実験の結果である図 6.1 から図 6.11 より、ランダムパターンと文字パターンではノイズに対する影響がどの程度違うかを調べ、さらに、ランダムパターンで学習パターン数を増やしたときの想起能力を調べ、ランダム層モデルにおける想起能力の限界について考察する。

6.1 から 図 6.5 は、学習パターンをランダムパターンとし、学習パターン数をかえていったときの、ノイズに対する平均合致率を表したものである。 学習パターンが元のパターンを想起することを合致というが、平均合致率とは 100 通りの初期値によって合致した確率の平均である。

6.6 から 図 6.10 は、学習パターンをランダムパターンとし、学習パターン数をかえていったときの、100% 合致度数を表したものである。 100% 合致とは、学習パターンが元のパターンを 100% 正確に想起することをいう。

6.11 は、ランダムパターンと文字パターンのノイズに対する平均合致率を表したものである。
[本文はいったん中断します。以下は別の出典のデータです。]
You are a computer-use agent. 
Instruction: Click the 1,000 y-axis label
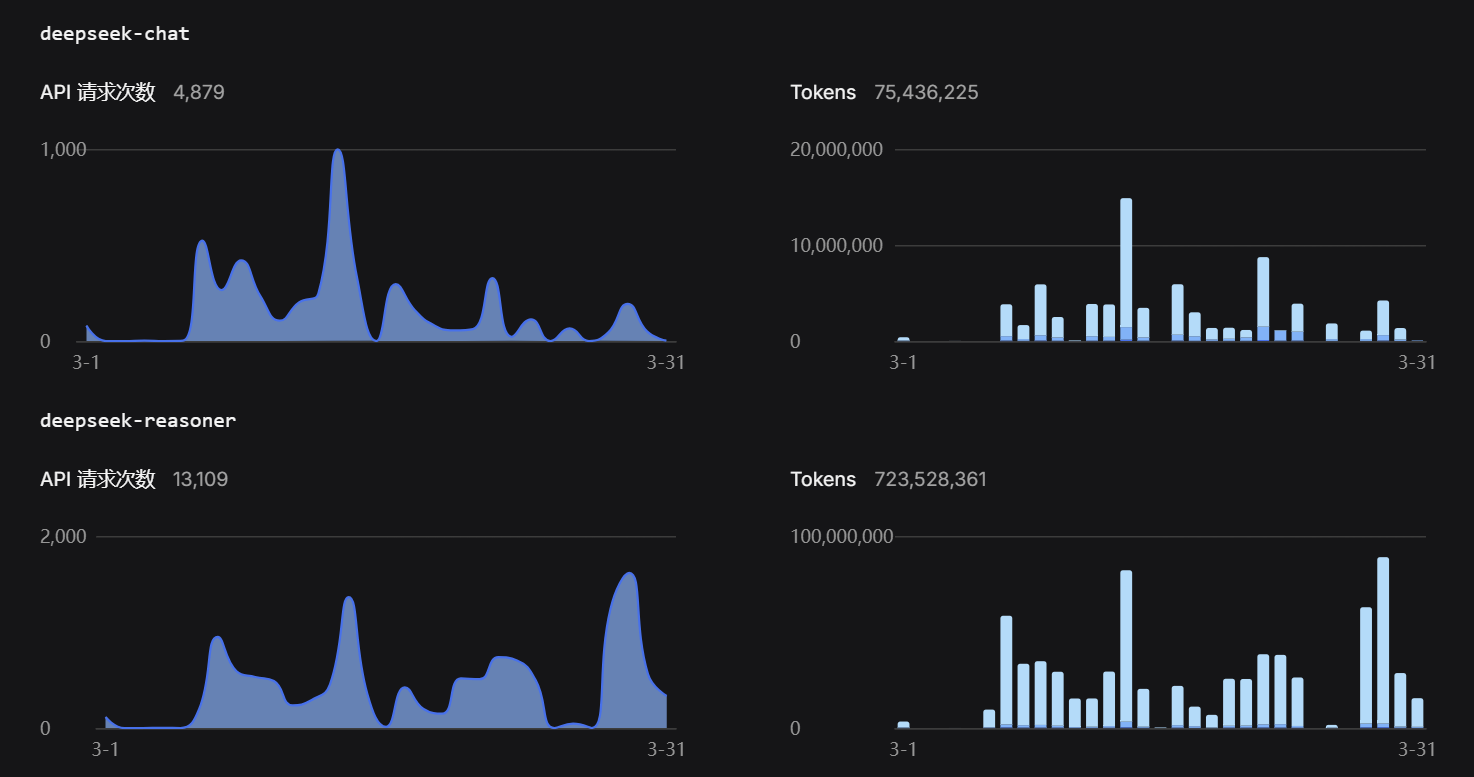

ただし、学習パターン数を15、サイクル周期を5、サイクル数を3とした。

6.1 と 図 6.6 は、学習パターン数を15とした場合を示した。 周期が5の場合は、ノイズが 28% 程度まではほぼ 100% 想起しているが、周期が3の場合は、ノイズが 24% 程度のあたりから、想起能力が落ちていくことが分かる。それ以降は所々で交差しているため、どちらの方が想起能力が高いとは言いにくいが、全体をみれば周期が5の場合の方が想起能力が高いといえる。
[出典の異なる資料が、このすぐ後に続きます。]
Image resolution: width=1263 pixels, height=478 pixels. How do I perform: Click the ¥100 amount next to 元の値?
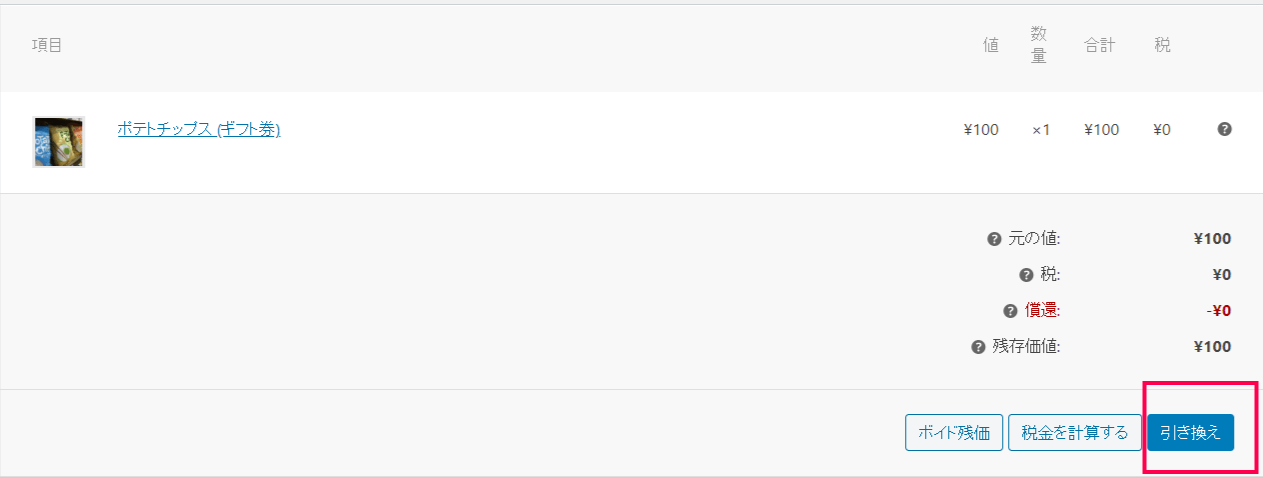[1212, 239]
6.2 と 図 6.7 は、学習パターン数を16とした場合である。 周期が4の場合及び8の場合ともに、ノイズが 28% のあたりから想起能力が落ちていくことが分かる。平均合致率は周期が4の場合の方が若干良いようであるが、それほどの差はなかった。しかし、100% 合致度数は、周期が8の場合の方が悪く、学習パターンが元のパターンを正確に想起する能力は、周期が4の場合の方が優れているといえる。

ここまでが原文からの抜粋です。